#### RECORD EXTRACTS
▬▬▬

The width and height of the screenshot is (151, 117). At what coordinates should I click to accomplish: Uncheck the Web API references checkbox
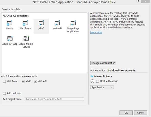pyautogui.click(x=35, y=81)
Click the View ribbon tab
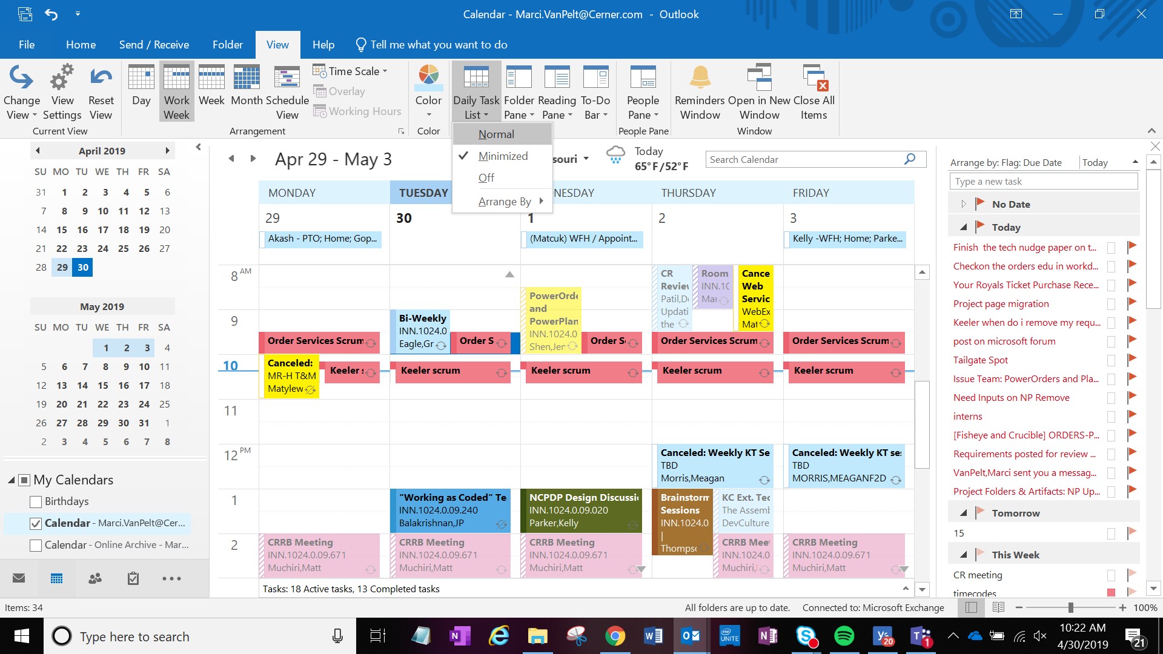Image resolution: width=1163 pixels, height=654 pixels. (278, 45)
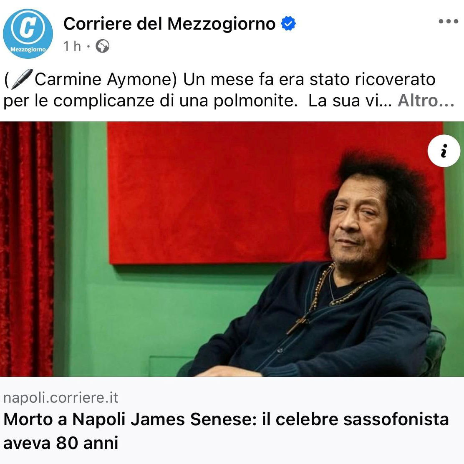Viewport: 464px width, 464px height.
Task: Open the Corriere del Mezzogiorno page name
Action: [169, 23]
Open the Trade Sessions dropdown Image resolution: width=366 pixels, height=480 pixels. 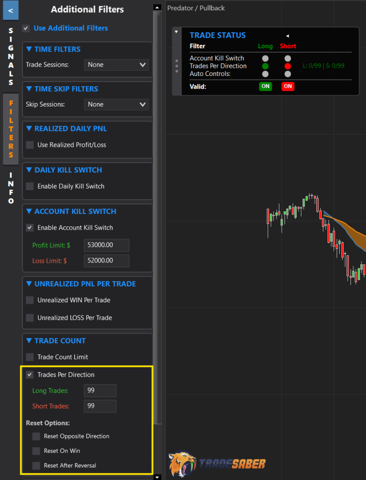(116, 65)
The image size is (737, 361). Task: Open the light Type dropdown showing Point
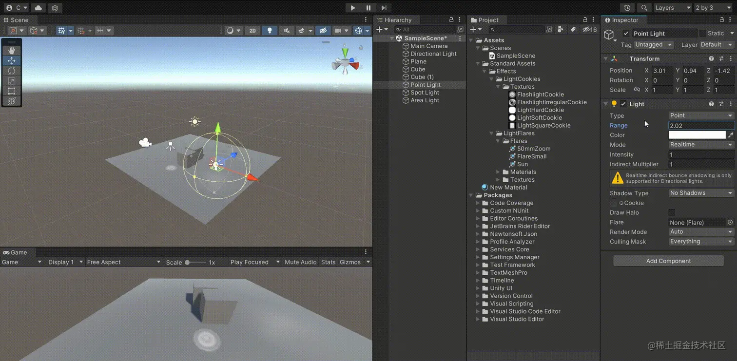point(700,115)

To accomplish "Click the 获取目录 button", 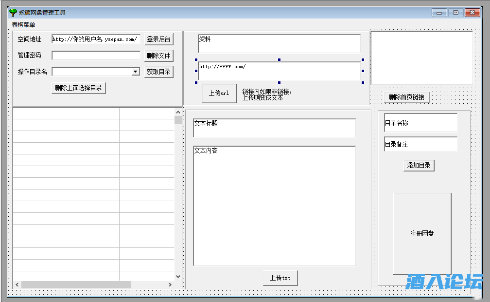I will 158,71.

▬▬▬

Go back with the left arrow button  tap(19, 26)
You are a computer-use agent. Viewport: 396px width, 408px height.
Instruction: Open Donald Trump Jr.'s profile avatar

▬▬▬

Can you reproduce the lines from the one containing "Go back with" through the one containing "Instruction: Open Donald", exactly as they appear, with nothing else?

#### EXPECTED ANSWER
Go back with the left arrow button  tap(19, 26)
You are a computer-use agent. Viewport: 396px width, 408px height.
Instruction: Open Donald Trump Jr.'s profile avatar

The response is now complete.